Campus preservation doesn't only involve building facades, often campus art and interior retrofitting fall between the cracks.

Wallach Gallery Director Sarah Weiner and her Department of Art Properties look after sculptures around campus. Art Properties once had their own technician wax the bronze pieces such as The Thinker and Alma Mater, but that has since stopped. Weiner said her office does not have the budget right now to start a sculpture maintenance program employing external contractors.

Although these bronze sculptures may currently look well maintained, some pieces are badly in need of repair. According to Weiner, the black Curl sculpture in front of Uris Hall is rusting from the inside out, and the two elaborate St. Paul lamps are corroding, leaving a green-colored residue on their bases.

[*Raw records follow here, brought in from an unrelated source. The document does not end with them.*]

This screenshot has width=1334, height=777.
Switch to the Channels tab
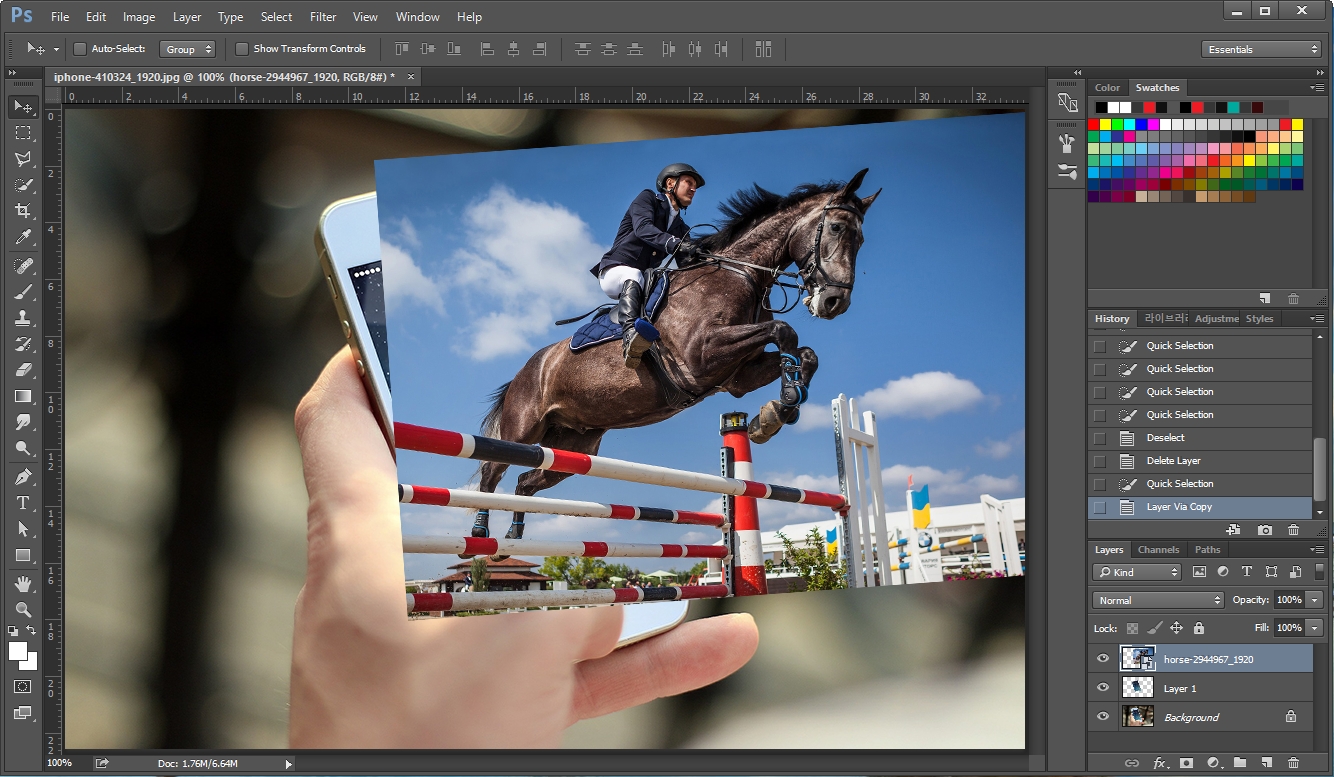(1158, 549)
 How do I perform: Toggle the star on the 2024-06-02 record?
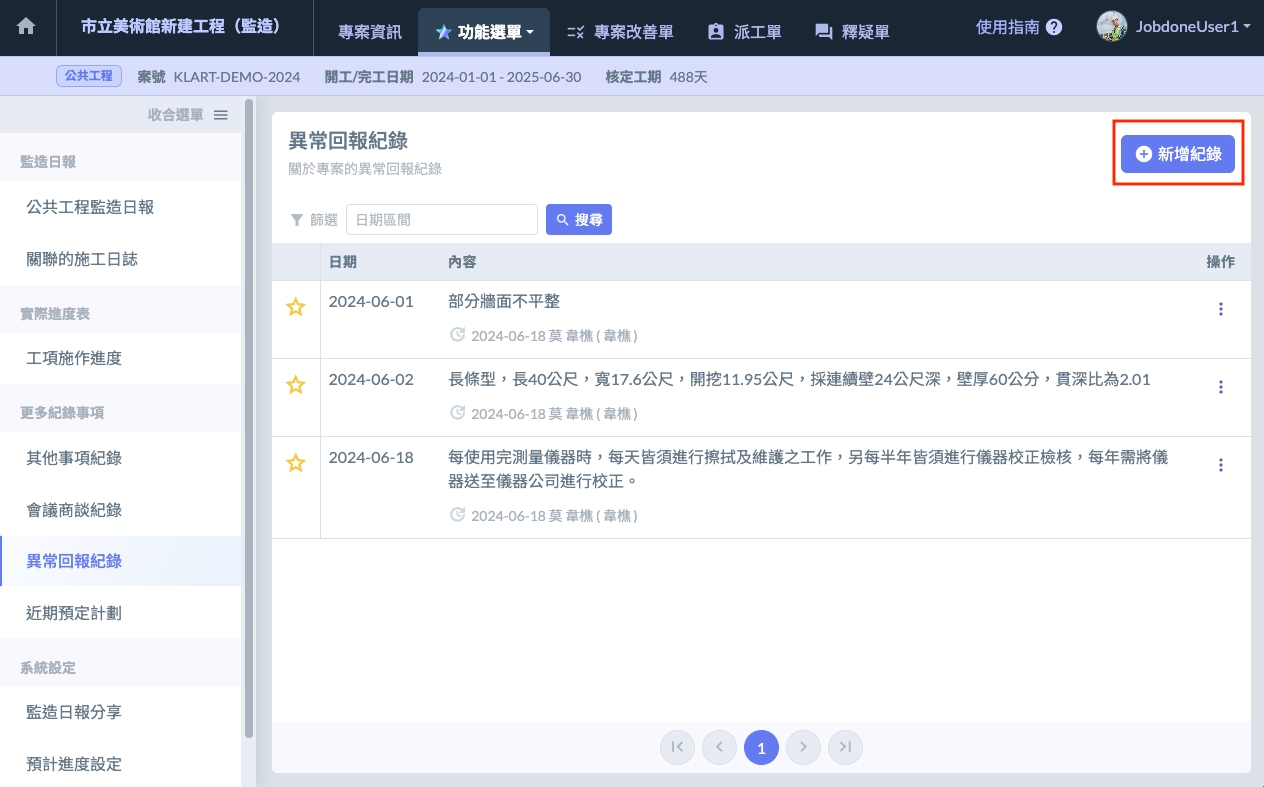[x=296, y=385]
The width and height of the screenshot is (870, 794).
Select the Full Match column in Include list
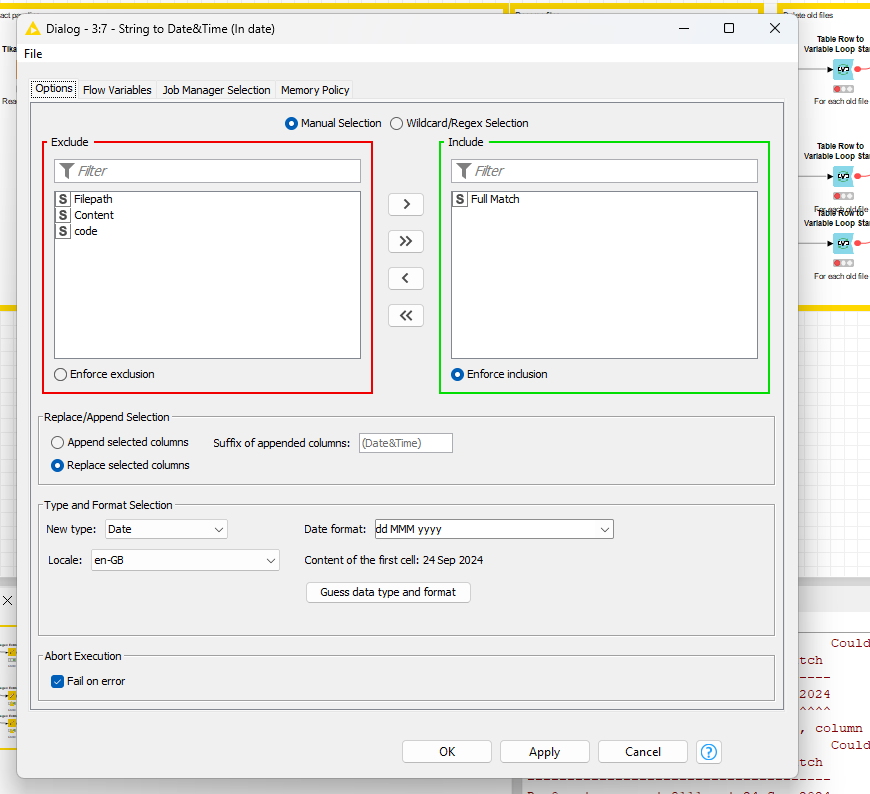pyautogui.click(x=494, y=199)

Dolkart also described how the lamps and railings on campus desperately need cleaning and repatination. "If you look at the lamps, a lot of the tops of lamps are gone. So there needs to a really concerted project to hire a metal conservatoire to restore all the bronze work on campus," Dolkart said.

"There really needs to be a collaboration between Art Properties and Facilities that would incorporate things like the torcheres and the railings too ... It's a matter of joining priorities," Weiner said. Money, however, is always an impeding factor. "With money you can do anything and do it fast," she said.

On the other hand, "sometimes lack of money can be quite useful in a way" when it prevents impulsive new construction, said history professor William Harris. A longtime faculty member, Harris sees Columbia's architecture as one of its "great glories" worthy of the utmost respect.

"We sometimes have narrowly missed some really shocking disasters," Harris said, recalling how when he first came to Columbia, one architect had the idea of building huge towers in the middle of south field for the biological sciences. "They would have destroyed the Columbia environment forever, and thank God for whatever reason—whether Columbia didn't have the money or whether they got sensible just at the eleventh hour—we were saved from that."

Another challenge involves retrofitting interiors. Geraldine Visco, classics department administrator, recalled renovation taking place in Hamilton Hall every summer since she has been working at Columbia. Although there are frequent modifications to Hamilton, Visco notices the results are not always of good quality or faithful to the original design.

"The people who are in charge of the campus ... tend to hire these outside people who have no understanding of Columbia. It's a conflict between business as usual ...and this historic tradition of Columbia," Visco said. In the past, according to Visco, heaters were incorrectly wired and paint jobs left incomplete while ceiling tiles occasionally fell on the heads of students and instructors during seminars.

While many believe Columbia has not been the best steward of its architectural resources in the past, architectural critics said they are pleased by the recent efforts to preserve and improve the physical campus' aesthetics.

Harris said maintenance is better now than in the past and calls the renovation of Butler Library a "terrific success," while for Visco, last summer's renovations to Hamilton were much better than previous work.

Dolkart described the repaving of College Walk as a job well done.

Furthermore, Dolkart said that he sees hope for the future in President Lee Bollinger's Manhattanville campus plans.

"I think that President Bollinger is very sensitive to design issues," he said, citing Bollinger's decision to have Renzo Piano carry out a campus planning study of Manhattanville.

"Manhattanville is an amazing clean slate or canvas, and I hope that it's a great collaboration of modern architects and site planners with unique public spaces and streetscapes," Kloze said.